Task to carry out:
From the records below, extract each line containing the word "label".
## begin
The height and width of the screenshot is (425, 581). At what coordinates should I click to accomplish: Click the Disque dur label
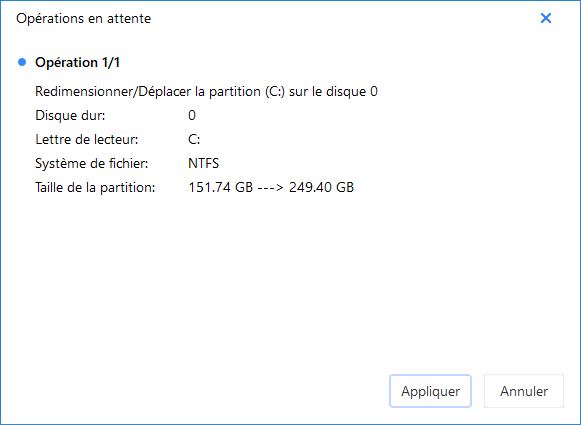pos(70,116)
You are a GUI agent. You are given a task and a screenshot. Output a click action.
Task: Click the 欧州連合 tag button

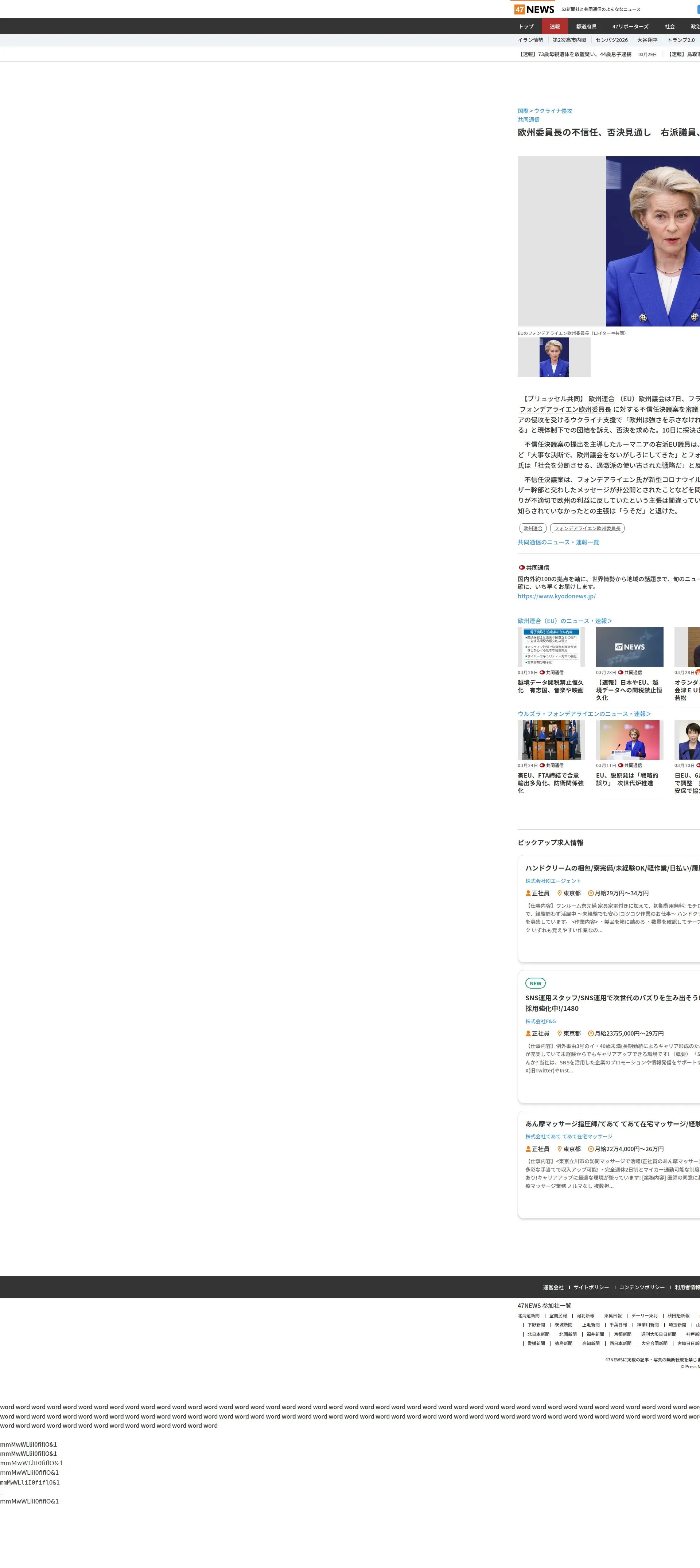coord(532,528)
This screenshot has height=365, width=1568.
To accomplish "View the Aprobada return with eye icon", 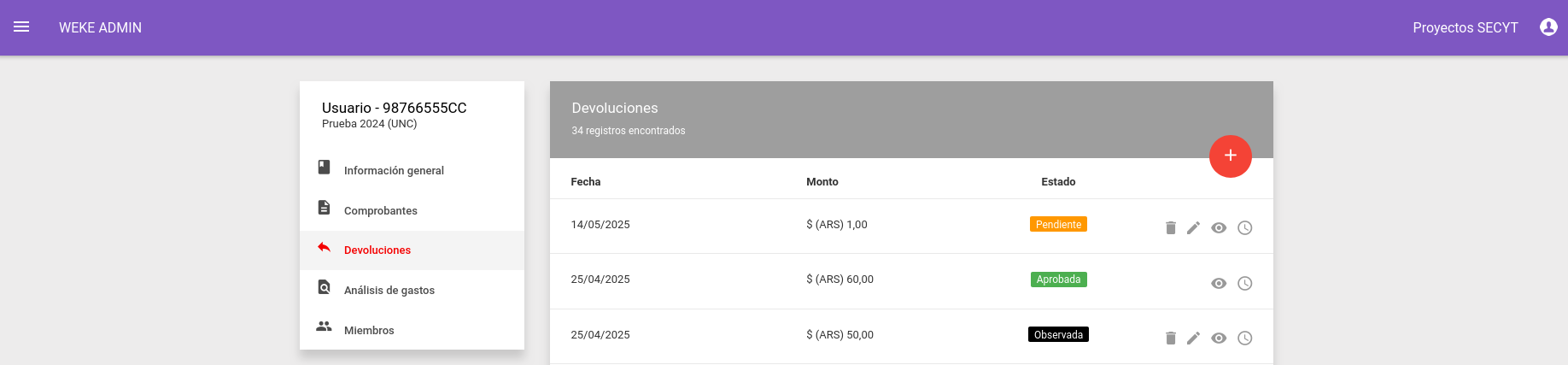I will [x=1219, y=283].
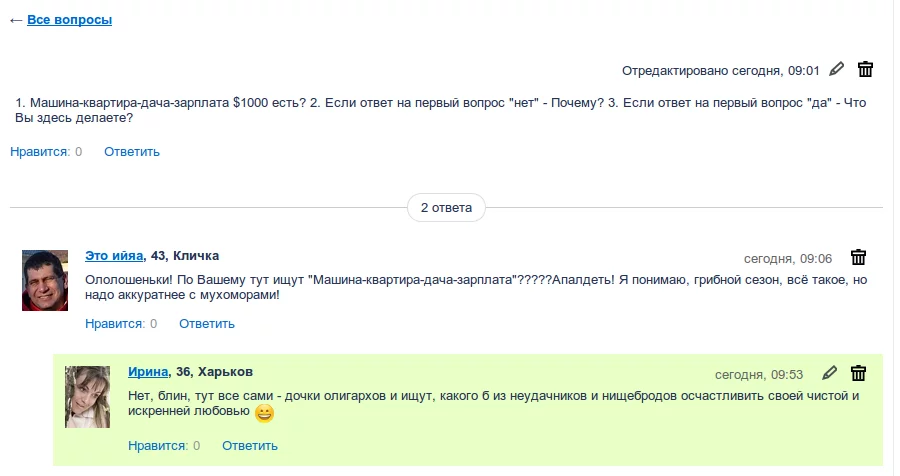
Task: Delete Ирина's reply with the trash icon
Action: click(x=858, y=373)
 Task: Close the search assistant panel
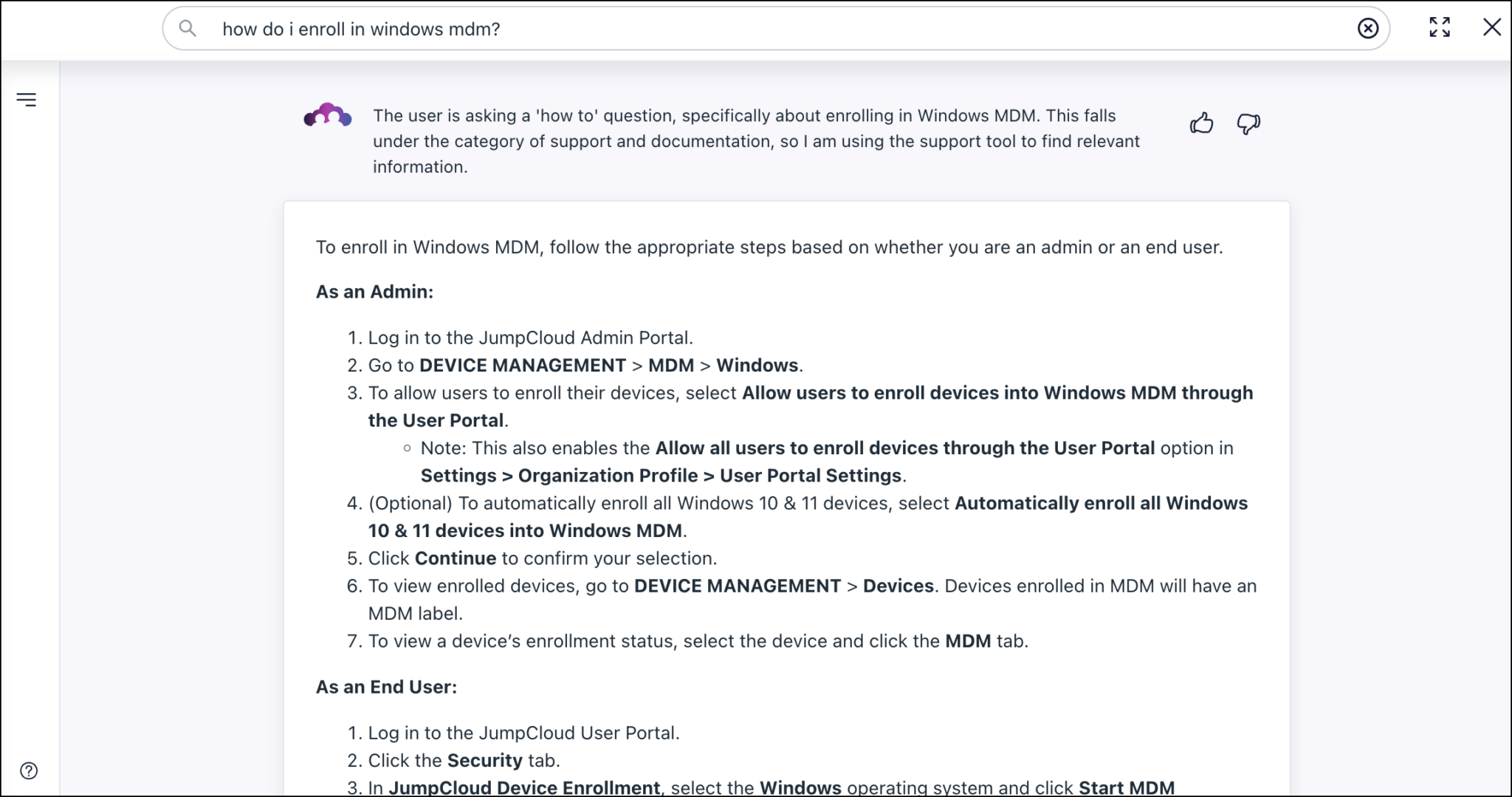point(1491,27)
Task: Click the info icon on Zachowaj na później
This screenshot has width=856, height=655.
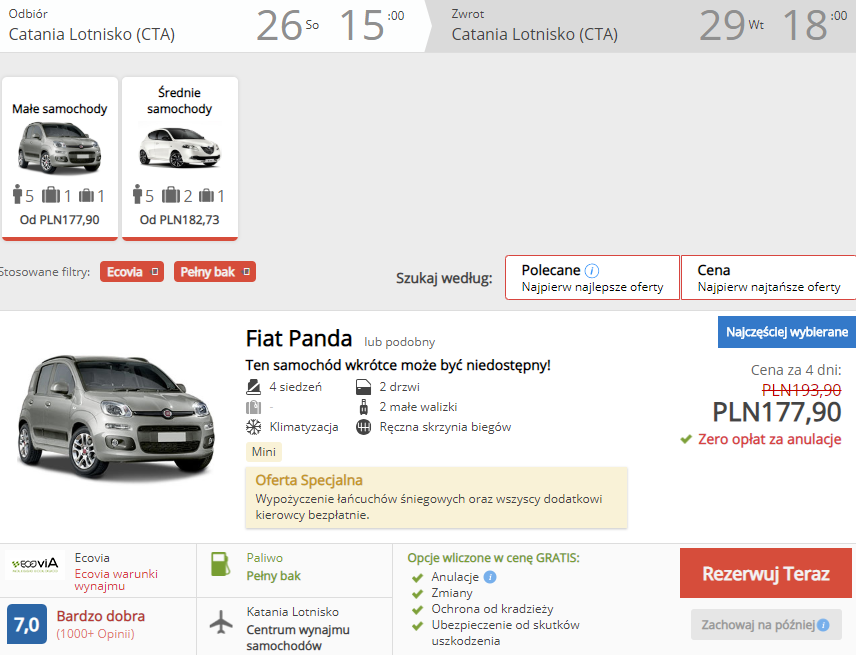Action: click(823, 625)
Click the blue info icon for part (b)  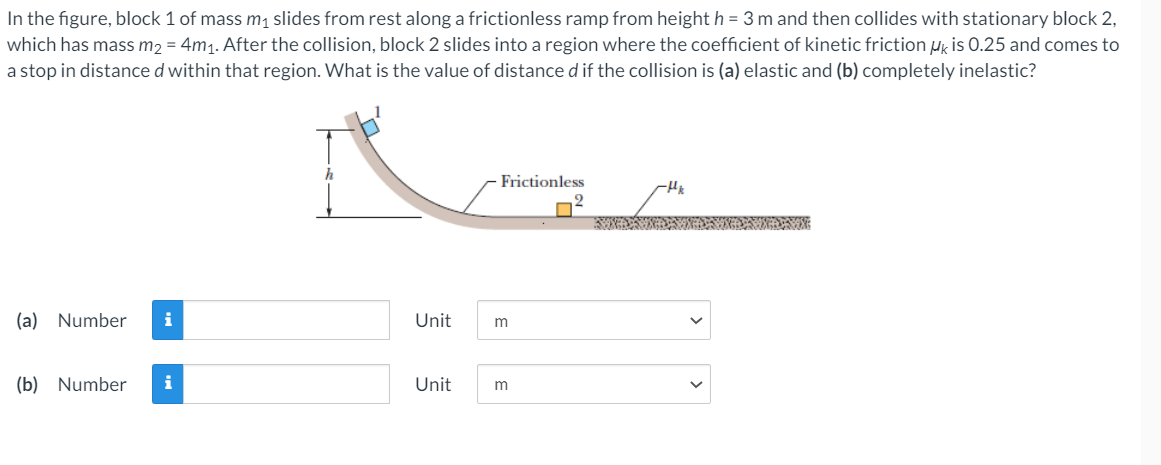tap(168, 384)
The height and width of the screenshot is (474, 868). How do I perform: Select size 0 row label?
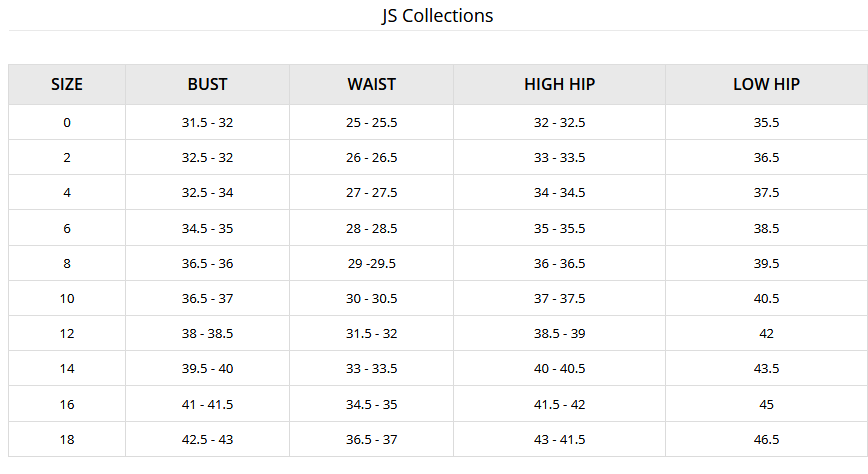pyautogui.click(x=67, y=123)
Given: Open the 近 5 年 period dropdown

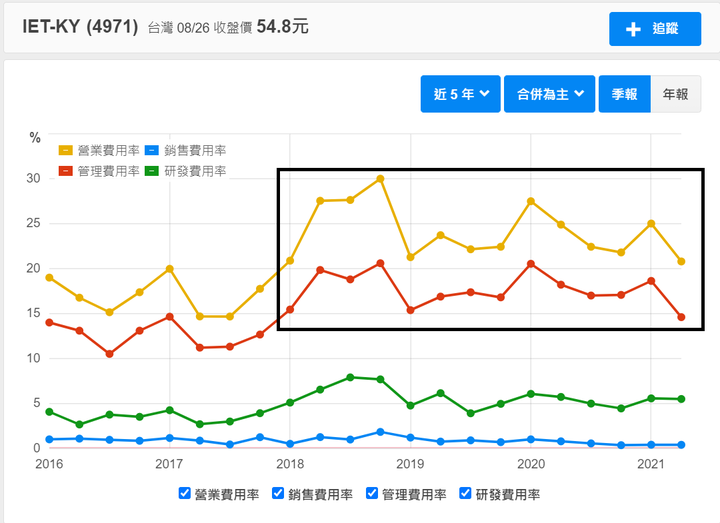Looking at the screenshot, I should click(x=461, y=94).
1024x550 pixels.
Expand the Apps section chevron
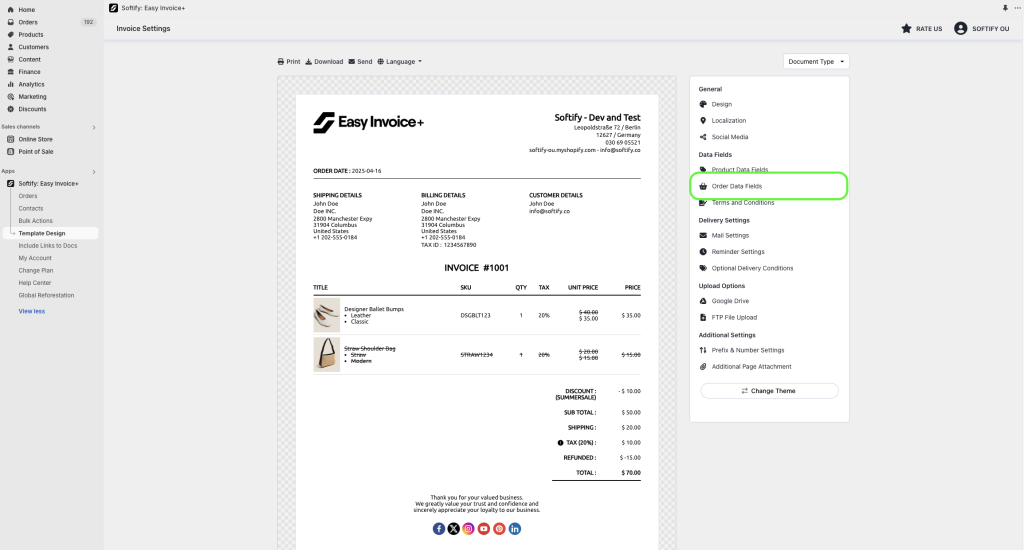click(x=94, y=171)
## end
Solution:
The height and width of the screenshot is (425, 581). At what coordinates should I click to accomplish: Click the Disque dur label
The height and width of the screenshot is (474, 868). How do I perform: Select size 0 row label?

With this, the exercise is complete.